Maldives
About Maldives
The Maldives is the lowest country on earth, with an average ground elevation of about 1.5 metres above sea level. The nation is made up of 26 natural atolls and 1,192 islands, all of them sitting on top of an underwater mountain range that rises from the floor of the Indian Ocean. From above, it reads as 99 percent water and 1 percent land: white-sand beaches, overwater villas, jetties reaching half a kilometre out into turquoise lagoons, and some of the clearest reef water on the planet.
A yacht charter opens up what one resort cannot, because it lets you cross the channels between atolls, drop anchor off uninhabited islands, and reach dive sites otherwise visited only by liveaboards, the dedicated diving boats that work the same routes for weeks at a time. Baa Atoll, in the north, has been a UNESCO Biosphere Reserve since 2011, and the channel at Hanifaru Bay inside it holds the largest manta ray aggregation in the world between May and November each year. South Ari, further south, has a resident population of whale sharks all year round. The northern and central atolls are where the five-star resorts cluster, while the outer atolls are quieter and harder to reach without a boat.

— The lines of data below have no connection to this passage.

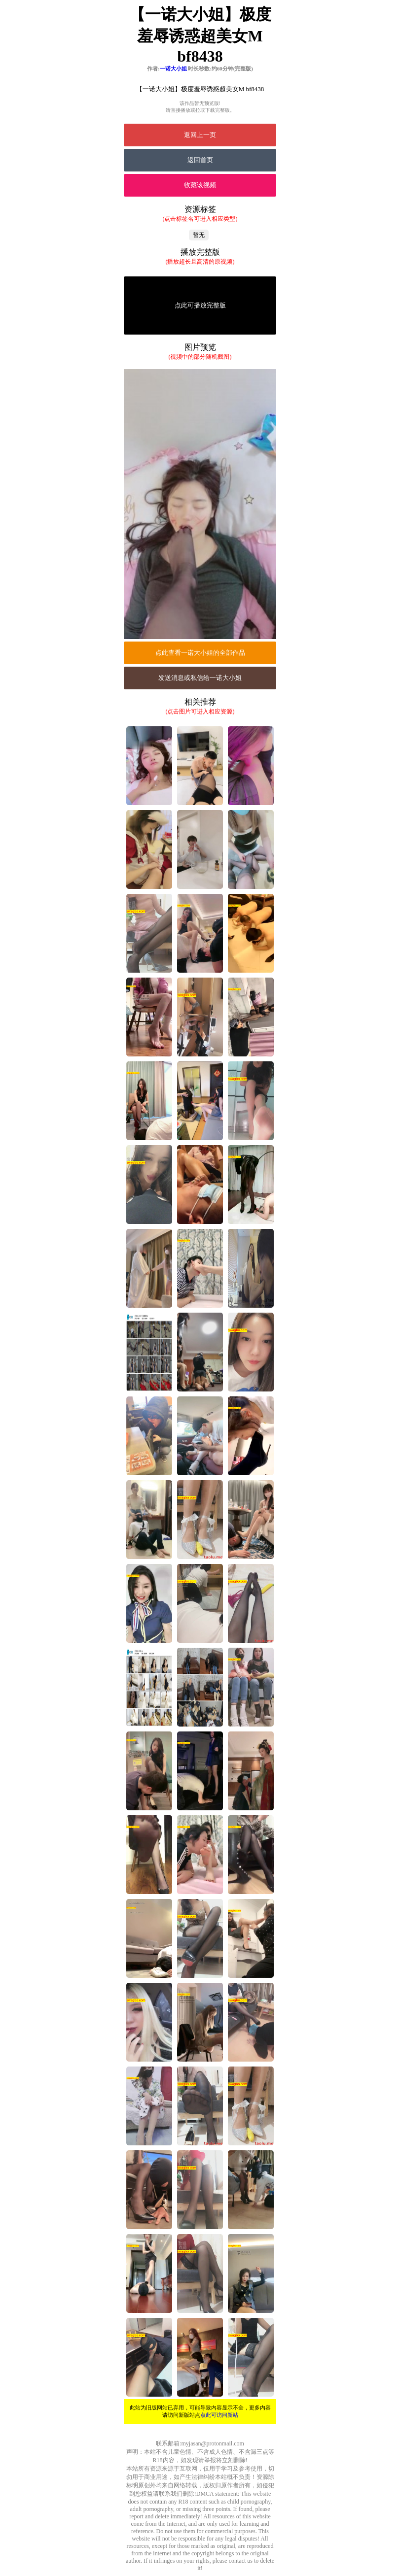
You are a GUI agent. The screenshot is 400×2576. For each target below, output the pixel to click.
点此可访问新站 (219, 2415)
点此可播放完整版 (200, 305)
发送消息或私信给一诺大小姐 (200, 677)
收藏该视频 (200, 185)
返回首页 (200, 160)
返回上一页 (200, 134)
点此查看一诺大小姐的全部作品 (200, 652)
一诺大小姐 (173, 68)
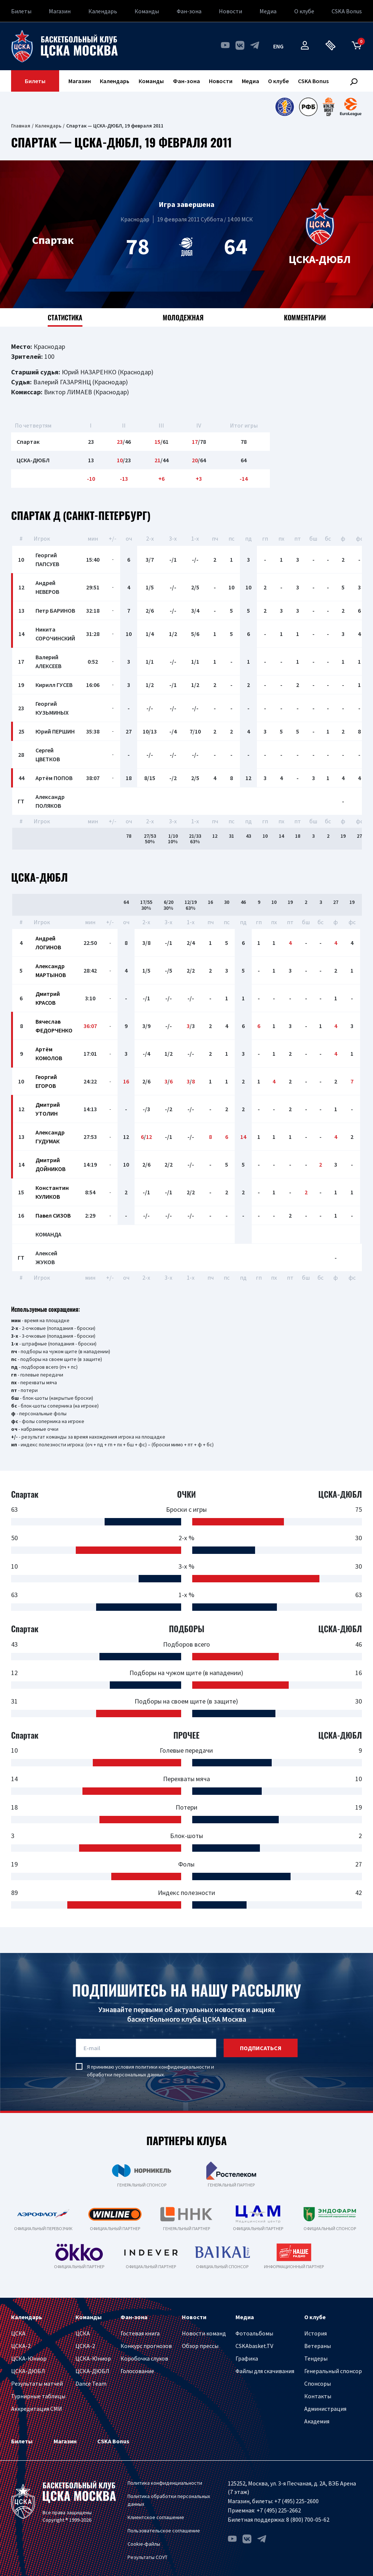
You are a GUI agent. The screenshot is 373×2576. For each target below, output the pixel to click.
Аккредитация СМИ (36, 2408)
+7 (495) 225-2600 (296, 2501)
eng (278, 46)
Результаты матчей (37, 2383)
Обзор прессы (200, 2345)
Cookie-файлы (144, 2544)
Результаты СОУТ (147, 2557)
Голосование (137, 2371)
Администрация (325, 2408)
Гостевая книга (140, 2333)
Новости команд (204, 2333)
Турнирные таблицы (38, 2396)
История (315, 2333)
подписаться (260, 2048)
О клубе (304, 11)
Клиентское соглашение (156, 2517)
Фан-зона (189, 11)
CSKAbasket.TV (254, 2345)
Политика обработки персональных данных (169, 2500)
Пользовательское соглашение (164, 2530)
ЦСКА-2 (21, 2345)
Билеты (21, 11)
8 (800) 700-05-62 (307, 2519)
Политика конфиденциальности (165, 2483)
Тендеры (316, 2358)
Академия (316, 2421)
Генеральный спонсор (333, 2371)
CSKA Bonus (347, 11)
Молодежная (183, 317)
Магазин (60, 11)
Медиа (268, 11)
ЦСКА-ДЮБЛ (28, 2371)
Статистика (65, 317)
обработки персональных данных (125, 2074)
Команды (147, 11)
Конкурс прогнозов (146, 2345)
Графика (246, 2358)
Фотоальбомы (254, 2333)
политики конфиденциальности (172, 2066)
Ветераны (317, 2345)
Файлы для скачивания (264, 2371)
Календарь (102, 11)
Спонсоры (317, 2383)
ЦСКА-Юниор (29, 2358)
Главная (20, 125)
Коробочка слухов (144, 2358)
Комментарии (305, 317)
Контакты (317, 2396)
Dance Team (90, 2383)
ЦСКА (18, 2333)
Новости (230, 11)
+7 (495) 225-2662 (279, 2510)
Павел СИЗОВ (53, 1215)
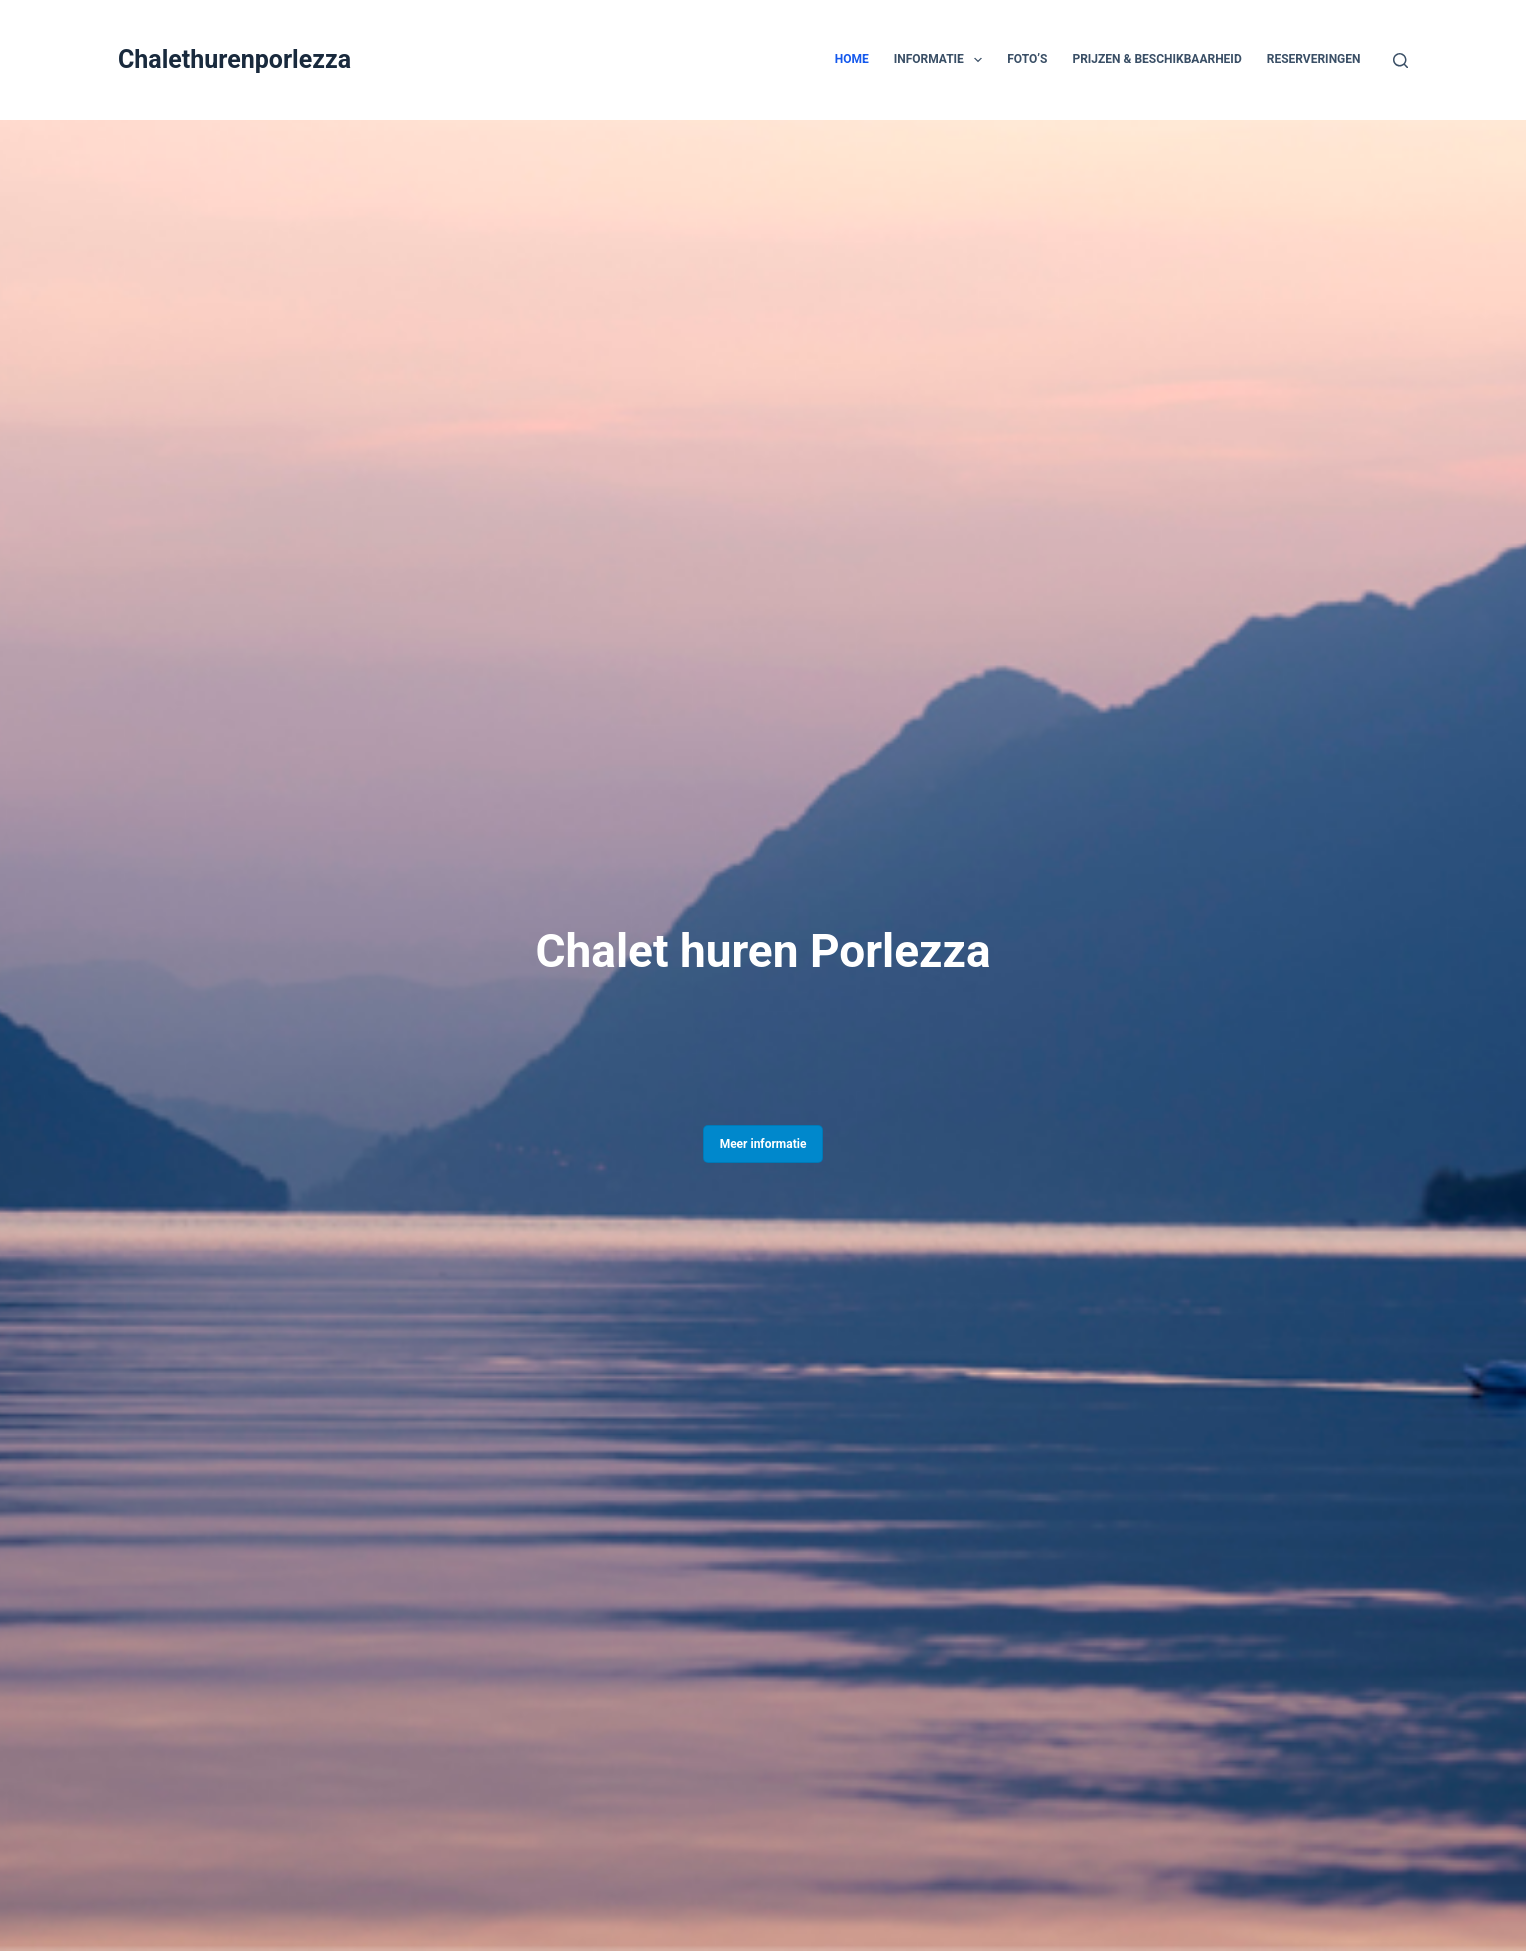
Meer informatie (763, 1144)
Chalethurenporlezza (234, 59)
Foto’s (1027, 59)
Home (852, 59)
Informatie (942, 60)
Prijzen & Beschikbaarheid (1156, 59)
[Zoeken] (1400, 60)
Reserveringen (1314, 59)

The dry, calm season runs December to April, with water visibility regularly past 30 metres and the sea as flat as glass. From May to November, the southwest monsoon brings plankton currents that feed the manta rays and whale sharks, in exchange for slightly shorter visibility and softer light overhead. Most charters pick up in Malé and run for ten to fourteen nights, which is the realistic minimum for a destination this far away and this spread out.